We also demonstrate a proof of concept system to allow generic structural queries, by translation of textual generic terms into predicates (e.g. alkane, spiro, heterocycle) and operators that act on these predicates (e.g. contains, is, and, or). For example “heterocyclic nitrogen containing compound”, ‘cationic ring systems’, ‘cyclic alkanes’, ‘branched acyclic alkanes’, ‘transuranic elements’, ‘zinc compounds” .
CHAS 35: Pharmaceutical industry best practices in lessons learned: ELN implementation of Merck’s reaction review policy
Roger Sayle, 9:25 AM – 9:50 AM, Wed, Aug 23, Room 209C – Walter E. Washington Convention Center
To quote Otto von Bismarck, ‘Only a fool learns from his own mistakes. The wise man learns from the mistakes of others’. Sayle’s corollary: ‘Wise men learn from fatal mistakes’.
In the pharmaceutical industry, sharing chemical safety polices and adopting those of other companies is considered best practice. Recently, for example, the Pistoia Alliance has begun a Chemical Safety Library (CSL) project to formalize and share such information. Here we describe the efforts of one pharmaceutical company to implement Merck’s Reaction Review Policy [1] via automatic alerting within their Electronic Laboratory Notebooks (ELNs). Technical challenges such as capturing the scale of a reaction (volume of reaction vessel) and the concentrations of highly toxic or dangerous reagents will be described. Unfortunately, differences in risk mitigation and risk management between industry and academia (at bench, prep and pilot scales) limits the applicability of such solutions. Even in industry, Chemical Health & Safety investment is rare without a motivating casualty or fatality.

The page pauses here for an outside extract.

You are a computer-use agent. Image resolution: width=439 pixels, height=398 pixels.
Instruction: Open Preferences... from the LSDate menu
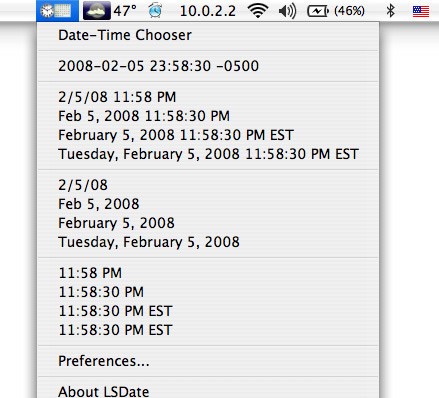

CINF 112: PubChem as a biologics database
Noel O’Boyle, 10:40 AM – 11:05 AM, Wed, Aug 23, Junior Ballroom 1 – Washington Marriott at Metro Center
PubChem, as the standard bearer for online chemical databases, has long been the deposition site of choice for chemical data. In addition to this, it also contains a wealth of information on biologics, as oligosaccharides, oligopeptides and oligonucleotides are essentially medium to large chemicals. Recent years have seen direct depositions of biologic databases into PubChem, in addition to their appearance in vendor catalogs.
Biologics are typically represented using a reduced graph notation, where the constituent monomers are represented by a short name or indeed a single letter, whereas a small molecules uses an all-atom representation. Our system can interconvert between these representations thus enabling a biologics lens on existing chemical data.
Here we describe an analysis of the biologics contained in PubChem, using information publicly available from PubChem under the term “Biologic Description”. Using the biologics subset of PubChem, we will look at the distribution of non-standard amino acids and attached substituents, and investigate questions such as how many knottins are present, are different disulfide bridging architectures present for the same peptide, and how the use of a reference database of named peptides (derived from vendor catalogs, ChEBI, Wikipedia, UniProt, for example) can be leveraged to name peptides as derivatives of the reference entries.
We also consider possible ways of searching these data from grepping the IUPAC condensed representation to more sophisticated methods similar to SMARTS on the underlying data structure.